Le discours de vérité n’est pas dans la vérité des prix, il est dans le sens des limites, à commencer par la limitation drastique de  l’urbanisation. Cela ne peut se faire que si on s’investit dans l’agriculture au lieu d’investir dans les marchés financiers.

fin de la DIT

La division internationale du travail (le libre-échange) repose sur des hypothèses fantaisistes qui font qu’il serait préférable que le Portugal se spécialise dans la production de vin et l’Angleterre de drap, « là où son avantage comparatif est le meilleur ». L’échange international reposerait donc sur le déplacement lointain de marchandises différentes. Cela fait longtemps que cette fable n’a plus court, des automobilistes français préfèrent les voitures allemandes et réciproquement. J’adore aussi cette remarque de Pierre Rabhi : « Un camion de tomates a quitté la Hollande pour l’Espagne. Dans le même temps, un camion de tomates quittait l’Espagne pour la Hollande. Ils se sont percutés à mi-chemin, dans la vallée du Rhône. On est, loi du marché oblige, en pleine chorégraphie de l’absurde. » Tant que cette DIT ne profitait qu’à l’ensemble des pays riches, on persévérait dans la logique de l’absurde. Mais la donne a changé.

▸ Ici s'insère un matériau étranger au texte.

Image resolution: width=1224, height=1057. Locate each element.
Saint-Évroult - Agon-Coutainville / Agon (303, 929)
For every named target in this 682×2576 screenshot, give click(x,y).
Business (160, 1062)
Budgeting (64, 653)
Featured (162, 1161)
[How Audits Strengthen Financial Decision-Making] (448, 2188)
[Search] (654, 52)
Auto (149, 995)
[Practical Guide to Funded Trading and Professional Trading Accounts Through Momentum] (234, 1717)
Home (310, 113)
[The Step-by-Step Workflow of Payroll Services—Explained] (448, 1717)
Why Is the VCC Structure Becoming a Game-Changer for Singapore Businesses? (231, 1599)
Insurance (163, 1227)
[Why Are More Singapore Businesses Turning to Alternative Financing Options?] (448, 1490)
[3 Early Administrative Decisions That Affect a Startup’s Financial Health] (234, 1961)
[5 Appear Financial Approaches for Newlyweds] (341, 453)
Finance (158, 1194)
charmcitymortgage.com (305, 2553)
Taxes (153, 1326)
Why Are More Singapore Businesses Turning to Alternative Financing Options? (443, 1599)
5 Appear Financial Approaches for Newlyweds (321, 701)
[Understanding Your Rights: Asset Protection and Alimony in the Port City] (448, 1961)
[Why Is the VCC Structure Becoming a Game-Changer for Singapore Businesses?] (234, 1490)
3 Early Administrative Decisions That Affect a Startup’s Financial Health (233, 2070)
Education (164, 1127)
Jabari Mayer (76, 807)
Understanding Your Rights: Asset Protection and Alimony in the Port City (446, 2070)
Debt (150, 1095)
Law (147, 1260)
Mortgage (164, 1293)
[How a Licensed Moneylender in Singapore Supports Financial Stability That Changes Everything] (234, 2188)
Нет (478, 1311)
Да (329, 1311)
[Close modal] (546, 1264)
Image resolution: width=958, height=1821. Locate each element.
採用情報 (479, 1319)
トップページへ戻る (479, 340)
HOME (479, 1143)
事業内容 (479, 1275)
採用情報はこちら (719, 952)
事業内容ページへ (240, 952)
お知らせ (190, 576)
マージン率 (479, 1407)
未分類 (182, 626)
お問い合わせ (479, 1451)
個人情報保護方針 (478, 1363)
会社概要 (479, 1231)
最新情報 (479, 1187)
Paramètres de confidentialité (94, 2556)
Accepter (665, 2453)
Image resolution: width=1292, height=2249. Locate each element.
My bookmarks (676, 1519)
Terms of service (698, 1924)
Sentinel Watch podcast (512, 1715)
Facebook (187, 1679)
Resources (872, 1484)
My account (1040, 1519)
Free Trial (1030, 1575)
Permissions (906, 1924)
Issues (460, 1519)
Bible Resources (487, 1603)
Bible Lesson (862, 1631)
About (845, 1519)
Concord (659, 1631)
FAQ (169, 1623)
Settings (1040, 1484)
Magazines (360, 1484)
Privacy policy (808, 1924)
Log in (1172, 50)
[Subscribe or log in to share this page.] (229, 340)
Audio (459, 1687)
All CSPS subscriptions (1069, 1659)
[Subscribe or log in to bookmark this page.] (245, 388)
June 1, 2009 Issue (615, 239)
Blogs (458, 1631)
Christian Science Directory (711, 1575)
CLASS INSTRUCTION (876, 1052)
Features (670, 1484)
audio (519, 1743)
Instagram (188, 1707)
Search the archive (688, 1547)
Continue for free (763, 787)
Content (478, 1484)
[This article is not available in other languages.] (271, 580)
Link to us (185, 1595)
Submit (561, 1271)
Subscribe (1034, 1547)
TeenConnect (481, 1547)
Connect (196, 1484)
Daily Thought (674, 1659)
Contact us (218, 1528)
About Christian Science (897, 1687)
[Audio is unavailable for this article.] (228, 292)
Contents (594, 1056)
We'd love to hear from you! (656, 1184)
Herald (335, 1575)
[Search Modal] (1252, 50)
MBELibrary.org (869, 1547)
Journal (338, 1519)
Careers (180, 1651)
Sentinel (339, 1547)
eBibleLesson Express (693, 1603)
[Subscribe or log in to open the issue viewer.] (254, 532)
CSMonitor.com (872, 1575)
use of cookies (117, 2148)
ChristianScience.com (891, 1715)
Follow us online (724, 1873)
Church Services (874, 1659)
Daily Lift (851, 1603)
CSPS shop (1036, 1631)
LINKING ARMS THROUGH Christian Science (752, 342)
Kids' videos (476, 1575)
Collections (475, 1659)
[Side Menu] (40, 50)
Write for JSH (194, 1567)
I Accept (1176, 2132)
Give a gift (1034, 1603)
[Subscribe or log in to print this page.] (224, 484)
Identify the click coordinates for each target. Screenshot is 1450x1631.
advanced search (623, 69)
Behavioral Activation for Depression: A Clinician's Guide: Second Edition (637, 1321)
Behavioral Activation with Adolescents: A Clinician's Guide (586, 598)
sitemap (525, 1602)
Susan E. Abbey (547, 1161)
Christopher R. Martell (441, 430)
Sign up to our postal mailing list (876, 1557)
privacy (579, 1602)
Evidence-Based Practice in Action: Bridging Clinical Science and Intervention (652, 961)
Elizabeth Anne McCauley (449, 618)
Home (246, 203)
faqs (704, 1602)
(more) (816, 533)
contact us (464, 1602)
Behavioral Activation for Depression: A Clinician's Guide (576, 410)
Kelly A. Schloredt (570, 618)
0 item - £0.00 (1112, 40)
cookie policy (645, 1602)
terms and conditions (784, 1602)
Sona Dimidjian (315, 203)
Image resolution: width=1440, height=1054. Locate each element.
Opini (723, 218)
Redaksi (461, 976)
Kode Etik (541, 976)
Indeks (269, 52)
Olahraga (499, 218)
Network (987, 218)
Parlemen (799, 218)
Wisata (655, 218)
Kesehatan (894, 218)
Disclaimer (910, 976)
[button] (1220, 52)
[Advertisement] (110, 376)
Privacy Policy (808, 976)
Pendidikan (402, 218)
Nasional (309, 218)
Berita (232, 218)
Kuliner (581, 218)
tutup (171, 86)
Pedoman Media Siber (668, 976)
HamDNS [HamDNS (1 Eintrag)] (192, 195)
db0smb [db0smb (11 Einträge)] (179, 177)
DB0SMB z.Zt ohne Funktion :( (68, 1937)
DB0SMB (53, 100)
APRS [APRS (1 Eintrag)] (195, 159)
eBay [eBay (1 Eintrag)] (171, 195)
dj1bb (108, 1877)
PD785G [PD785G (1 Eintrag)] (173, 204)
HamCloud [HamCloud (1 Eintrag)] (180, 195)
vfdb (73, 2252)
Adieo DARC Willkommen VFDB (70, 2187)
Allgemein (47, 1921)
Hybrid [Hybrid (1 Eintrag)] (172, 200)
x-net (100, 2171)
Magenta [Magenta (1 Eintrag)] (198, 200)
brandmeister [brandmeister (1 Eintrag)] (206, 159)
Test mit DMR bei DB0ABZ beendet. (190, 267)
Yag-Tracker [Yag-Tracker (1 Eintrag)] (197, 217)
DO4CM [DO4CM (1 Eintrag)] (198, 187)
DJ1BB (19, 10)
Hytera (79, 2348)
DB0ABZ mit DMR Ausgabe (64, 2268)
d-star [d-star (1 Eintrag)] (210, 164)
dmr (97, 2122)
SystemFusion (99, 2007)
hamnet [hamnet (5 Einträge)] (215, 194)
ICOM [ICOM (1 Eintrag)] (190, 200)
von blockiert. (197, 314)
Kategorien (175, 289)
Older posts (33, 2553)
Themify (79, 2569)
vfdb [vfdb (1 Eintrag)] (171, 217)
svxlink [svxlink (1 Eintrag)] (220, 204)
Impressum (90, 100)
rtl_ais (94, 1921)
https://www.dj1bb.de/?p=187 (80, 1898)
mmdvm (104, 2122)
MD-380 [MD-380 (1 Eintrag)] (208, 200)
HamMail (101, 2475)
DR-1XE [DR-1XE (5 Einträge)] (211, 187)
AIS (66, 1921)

C’est la Chine qui sonne un douloureux réveil pour nos économistes libéraux. Non seulement cette puissance démographique est devenu l’atelier du monde (la classe globale a besoin d’une main d’œuvre bon marché), mais elle remonte les filières et  peut produire à la chaîne non seulement des ingénieurs, mais les produits technologiques les plus sophistiqués qui vont avec. Ainsi dans LeMonde du 8 septembre, cette probable entrée de la Chine dans le capital du groupe nucléaire Areva. Et dans le même numéro, cette main mise de la Chine sur l’ensemble des ressources terrestres, sachant que ce pays détient déjà quelque 95 % de la production mondiale de minerais rares, essentiel dans la high-tech.

Alors les riches vont à nouveau inventer le protectionnisme protecteur et le patriotisme économique : taxe carbone aux frontières et quotas d’importation. Mais cela voudra dire que le portable et la télé grand-écran ne seront plus à la portée de tout un chacun. Deux solutions : soit les plus riches gardent leur filière d’approvisionnement et les inégalités s’accroissent davantage, soit une égalisation drastique des revenus fait en sorte que même la microsphère des riches s’aligne sur la norme commune, une seule télévision et un seul téléphone par village ou par quartier. Tout indique que la rétraction des échanges internationaux s’accompagnera d’une autonomie des territoires poussés à la sobriété heureuse. La biosphère commencera à respirer, merci la Chine.